* Instructions for the task:
Apart from pictures, transcribe exactly each line from the one containing "Edit Persönliche Informationen" through the final line of the listing below.

* Given entries:
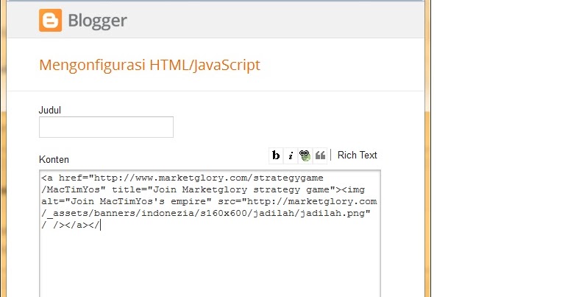Click the orange Blogger logo icon
The height and width of the screenshot is (297, 565).
click(x=51, y=20)
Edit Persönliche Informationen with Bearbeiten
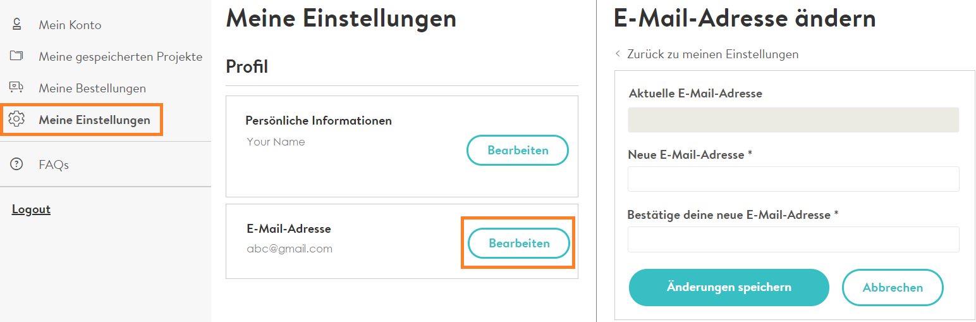This screenshot has height=322, width=976. pos(518,151)
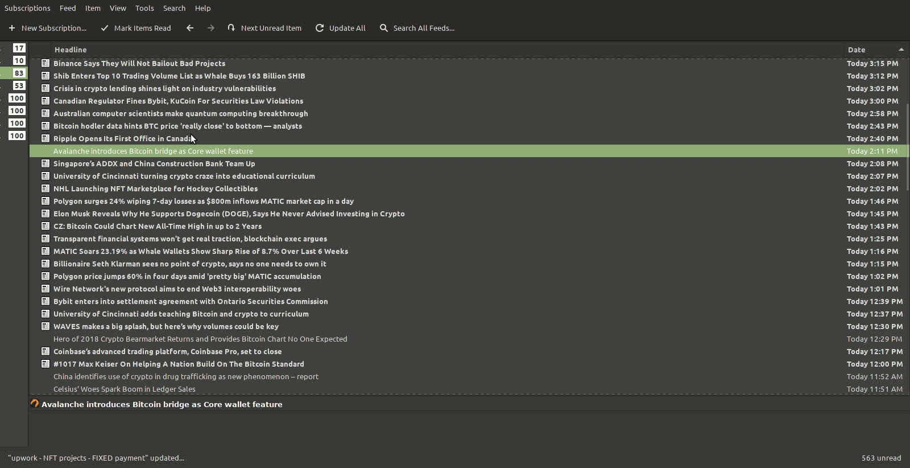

* Answer space:
Edit Persönliche Informationen with Bearbeiten
This screenshot has height=322, width=976. pos(518,151)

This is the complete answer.